Par ailleurs, aider une banque en difficulté pour un État, coûte moins cher que la laisser faire faillite. Pour renflouer l’établissement, il peut acheter des actions préférentielles donnant droit à un dividende mais sans droit de vote (pour ne pas effaroucher les actionnaires). Ce que le ministère des Finances a fait après la faillite de la banque américaine Lehman Brothers en 2008. Au terme, de cette opération d’un peu moins 20 milliards d'euros, l’État a réalisé un profit d’environ 2,5 milliards. Mais, si cette solution peut s’avérer rentable à terme, elle comporte des risques et un coût immédiat pour le budget des États, actuellement surendettés. En effet, si la situation des banques continue de se détériorer après avoir reçue cette aide, la note de la France peut être dégradée à son tour. En outre, si l’arrivée de l’État au capital augmente la taille du parechoc, il ne réduit pas, pour autant, les risques assumés par la banque.

Il n’en demeure pas moins qu’il ne faut pas se réjouir de l’initiative du gouvernement italien. Il faut trouver, de manière générale, un moyen de sanctionner les banques tenues pour responsables de leur situation. Ceci est politiquement nécessaire dans le contexte actuel.

Quelles auraient été les solutions envisageables permettant de confronter ces banques à leurs responsabilités sans engager celle des contribuables ?

Aux Etats-Unis, des initiatives ont déjà été prises. Concernant les mauvaises pratiques en finance, ce sont plus de 200 milliards d’euros de sanctions financières qui ont été déjà récoltées, depuis 2007, par les régulateurs.

Ce n’est pas l’Union européenne qui prendra la tête de cette bataille contre les mauvaises pratiques de la finance. Depuis un peu moins de 2 ans, la Commission européenne n’a plus infligé aucune amende à l’encontre d’un établissement financier. Son impuissance s’explique par son cantonnement aux domaines bien définis du droit communautaire, qui ne comprend pas les mécanismes mis en place pour maintenir la stabilité du système (supervision prudentielle), mais aussi par l’absence de poste dévolu à cette tâche, comme un procureur financier européen, par exemple.

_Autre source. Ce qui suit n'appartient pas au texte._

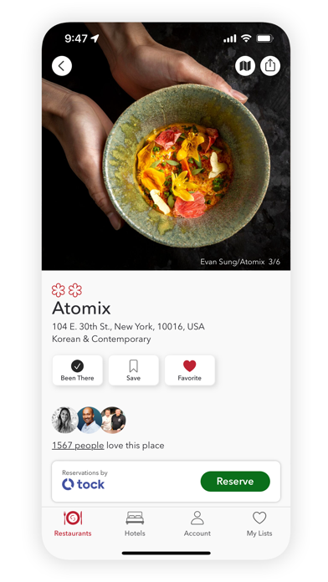This screenshot has width=328, height=582.
Task: Open the 1567 people link
Action: [x=78, y=446]
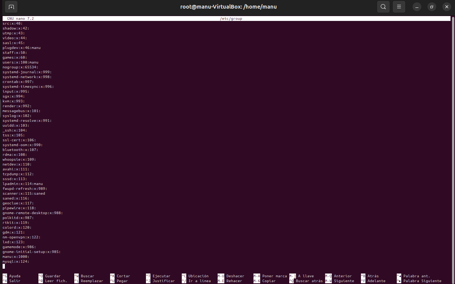This screenshot has height=284, width=455.
Task: Place cursor on the mysql:x:124: line
Action: [16, 262]
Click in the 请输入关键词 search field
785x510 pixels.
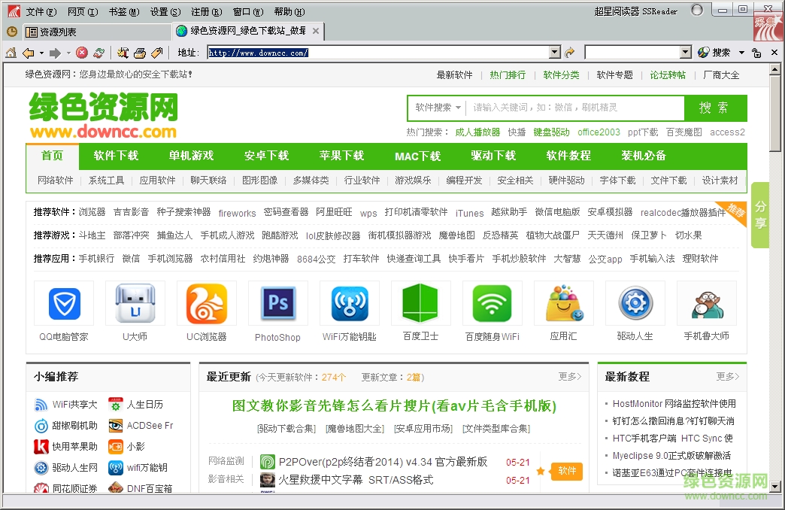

La France, quant à elle, reste à la traîne en matière d’encadrement et de répression de la fraude bancaire. La dernière grosse amende infligée dans l’Hexagone a obligé, en 2017, la banque HSBC à s’acquitter de 300 millions d’euros pour échapper à un procès pour « blanchiment de fraude fiscale », une procédure inédite et un montant record. Une sanction qui semble ridicule au regard de celles prononcées dans d’autres juridictions, par exemple, aux Etats-Unis, où la BNP Paribas a payé, il y a 3 ans, la plus importante amende financière jamais infligée à une banque étrangère (9 milliards de dollars) pour avoir violé des embargos contre le Soudan, l’Iran et Cuba. En 2016, la Deutsche Bank a dû payer 7 milliards de dollars pour clore l’enquête sur son rôle dans la crise des subprimes et, dans le même dossier, Crédit suisse a dû payer un peu plus de 5 milliards de dollars.

Un autre motif de sanction est en train de prendre de l’ampleur : la lutte contre l’évasion fiscale avérée et la faiblesse des moyens que consacrent les établissements financiers à son encadrement et à sa prévention. En 2017, la BNP Paribas a été sanctionnée - 10 millions d’euros - par l’Autorité française de supervision bancaire. Preuve que la répression est efficace, Crédit suisse a lancé une vaste campagne de publicité axée sur sa « tolérance zéro » à l’égard de l’évasion fiscale.